Para Issa, mi hija
Hace algunos días, una muchacha peruana que estudia literatura en Madrid le pidió a su madre, que vive aquí en Lima, que me ubique y me pida algunos poemas para incluirlos en no se qué antología. Cuando la señora vino a mi casa a cumplir con el encargo filial, me comentó: «Qué casualidad, en mi casa tengo alojado a un paisano suyo. Es un japonés de la Universidad de Osaka que está haciendo un posgrado en la Universidad Católica». Como yo sólo le sonreí condescendiente, ella me exigió con amabilidad una mayor definición: «¿Es paisano suyo, no?», me dijo. «Alguito, señora», le respondí.
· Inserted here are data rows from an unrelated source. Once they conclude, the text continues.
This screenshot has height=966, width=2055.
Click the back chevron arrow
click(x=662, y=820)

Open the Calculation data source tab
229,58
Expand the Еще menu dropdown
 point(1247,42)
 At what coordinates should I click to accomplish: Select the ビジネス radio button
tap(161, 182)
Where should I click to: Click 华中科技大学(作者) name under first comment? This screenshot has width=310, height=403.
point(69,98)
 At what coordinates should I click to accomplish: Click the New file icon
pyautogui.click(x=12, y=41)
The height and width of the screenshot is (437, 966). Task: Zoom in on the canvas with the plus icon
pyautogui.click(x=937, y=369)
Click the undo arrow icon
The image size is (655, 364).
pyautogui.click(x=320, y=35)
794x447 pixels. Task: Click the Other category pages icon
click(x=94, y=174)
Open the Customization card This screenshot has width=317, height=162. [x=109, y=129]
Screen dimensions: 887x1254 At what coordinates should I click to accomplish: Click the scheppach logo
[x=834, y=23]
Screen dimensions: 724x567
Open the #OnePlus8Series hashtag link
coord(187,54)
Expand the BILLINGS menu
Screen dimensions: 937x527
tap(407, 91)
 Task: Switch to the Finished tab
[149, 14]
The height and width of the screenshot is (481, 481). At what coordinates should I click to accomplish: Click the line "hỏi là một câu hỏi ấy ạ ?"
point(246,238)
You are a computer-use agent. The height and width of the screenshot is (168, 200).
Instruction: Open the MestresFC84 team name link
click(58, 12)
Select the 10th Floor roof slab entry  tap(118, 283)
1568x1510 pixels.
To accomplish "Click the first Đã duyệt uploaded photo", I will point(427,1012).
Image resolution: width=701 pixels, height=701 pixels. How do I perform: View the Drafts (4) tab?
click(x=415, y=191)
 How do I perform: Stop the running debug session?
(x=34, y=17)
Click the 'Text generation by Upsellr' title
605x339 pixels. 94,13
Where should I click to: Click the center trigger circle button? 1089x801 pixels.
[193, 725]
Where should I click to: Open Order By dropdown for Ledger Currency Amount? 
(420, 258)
La señora quizás sea representativa de aquellos que nos atribuyen a los nikkei un japonesismo cerrado o, en todo caso, muy vigente en nuestra cultura diaria. Pero sí, algo, o «alguito», de japonés hay en la composición de nuestra personalidad. Sin embargo, siempre me pregunto hasta qué punto esta herencia puede permitirnos hablar de una identidad de grupo. Hay ciertos elementos obvios que podrían convencernos de la existencia de esa identidad, desde nuestros rasgos físicos hasta la promocionada cocina nikkei. Nuestros rasgos, tiempo más, tiempo menos, terminarán como debe ser: disueltos en el paisaje mestizo de nuestro país. Y posiblemente la celebrada cocina, con su exotismo más, y otras prácticas similares se conviertan pronto en anécdota. ¿Qué hay de más profundo? ¿Qué herencia todavía está viva en nuestra subjetividad y determina nuestra conducta? me pregunto a veces, y confieso que siempre termino confundido, como debe ser ante tamañas preguntas.
Hay ocasiones en que descubro con cierta claridad que soy descendiente de japonés. Generalmente sucede en situaciones críticas, y me sorprendo porque siento que algo profundo viene y cambia el rumbo de mis reacciones previsibles. Mi normal tendencia al desánimo, por ejemplo, se hace temple inusual. No es una petulante apelación al estereotipo de japonés imperturbable ante la adversidad; es una íntima presión que me señala una responsabilidad: sé como tu padre.